The defendant No.1 was aged 8 years at the time of alleged
adoption and document of Ex.D2 is not a valid document and no
pleadings with regard to the consent and any ceremony of giving
and taking the adoption. Hence, it is contended that the Trial
Court has appreciated both oral and documentary evidence
placed on record and contend that under Karnataka Hindu Law
Women's Rights Act, 1933, a widow can take adoption but, elder
son cannot be given as adoptive son and both the Courts have
extensively considered the material on record. It is also
contended that the First Appellate Court in Para Nos.14 to 21 of
the judgment discussed in detail as regards the venue where the
adoption had taken place and ceremony of adoption has not
been stated. The adoption is not considered in other matter and
based on the earlier documents, the defendant cannot prove the
adoption and none were having personal knowledge i.e., either
the D.W.1 or the D.W.2 and no iota of evidence to prove the
adoption. Hence, the adoption was not in the knowledge and
therefore, no limitation arises and the defendant No.1 is a
stranger. It is contended that though Nanjamma as a widow is
entitled, but when there is no material to prove the adoption, the
question of considering the defendant No.1 as an adopted son
does not arise and both the Courts have considered the same in
detail and there is no merit in the second appeal.
19. In reply to the arguments of the learned counsel for
the respondents, learned counsel for the appellant would
vehemently contend that adoption was made prior to 1954 and
the document of Ex.D2 came into existence in the year 1954
itself and the very document of Ex.D2 speaks about the consent
and an authority given to Nanjamma to take adoption. Learned
counsel would vehemently contend that plaintiff cannot question
the adoption and he was not having any locus standi to
challenge the same.
20. This Court, having considered the grounds urged,
while admitting the appeal, framed the following substantial
questions of law which reads as hereunder:
i) Whether the Courts below are right in rejecting the adoption deed and the adoption of the appellant by Nanjamma for and on behalf of her husband T. Thammaiah when the appellant has produced in support of his plea of adoption documents Exs.D1 to D18?
ii) Whether the Courts below are right in putting the plaintiff in strict burden of proof for an adoption which has taken place in the year 1954 and the same came to be challenged before the Court after a lapse of 42 years in the year 1996?
iii) Whether the Courts below are right in insisting the appellant to prove the fact of adoption with the strict rules of evidence after a lapse of more than 50 years when all the oral evidence and other evidences are not available due to lapse of time?
iv) Whether the Courts below are right in holding that the respondent is a coparcener entitled for ownership of the Plaint Schedule 'A' and 'B' properties when there was partition between the coparceners in the year 1943 which is evidenced by way of a registered release deed executed by T. Thammaiah the adoptive father of the appellant?
v) Whether the Courts below are right in declaring the ownership rights of the plaint schedule 'A' and 'B' properties in favour of the First Respondent when Section 14 of the Hindu Succession Act gives an absolute right to Nanjamma after 1956 over the properties held by her?

____________________

AIM:
Copy the passage of the judgment excerpt that opens with the words containing "20. This Court, having" and closes with "lapse of time?", swapping "Courts below" for "lower Courts" wherever it occurs.

____________________

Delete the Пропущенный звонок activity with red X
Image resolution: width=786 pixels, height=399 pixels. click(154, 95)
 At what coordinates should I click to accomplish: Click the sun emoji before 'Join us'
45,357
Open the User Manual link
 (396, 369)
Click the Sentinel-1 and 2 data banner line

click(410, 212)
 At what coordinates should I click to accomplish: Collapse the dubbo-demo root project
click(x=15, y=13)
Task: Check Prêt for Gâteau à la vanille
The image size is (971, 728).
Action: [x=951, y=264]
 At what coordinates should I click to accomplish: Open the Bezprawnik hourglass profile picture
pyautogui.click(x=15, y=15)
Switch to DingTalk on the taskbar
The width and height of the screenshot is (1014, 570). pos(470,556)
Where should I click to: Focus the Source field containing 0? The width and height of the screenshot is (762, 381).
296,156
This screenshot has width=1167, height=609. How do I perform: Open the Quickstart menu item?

____________________

FULL OUTPUT:
20. This Court, having considered the grounds urged,
while admitting the appeal, framed the following substantial
questions of law which reads as hereunder:
i) Whether the lower Courts are right in rejecting the adoption deed and the adoption of the appellant by Nanjamma for and on behalf of her husband T. Thammaiah when the appellant has produced in support of his plea of adoption documents Exs.D1 to D18?
ii) Whether the lower Courts are right in putting the plaintiff in strict burden of proof for an adoption which has taken place in the year 1954 and the same came to be challenged before the Court after a lapse of 42 years in the year 1996?
iii) Whether the lower Courts are right in insisting the appellant to prove the fact of adoption with the strict rules of evidence after a lapse of more than 50 years when all the oral evidence and other evidences are not available due to lapse of time?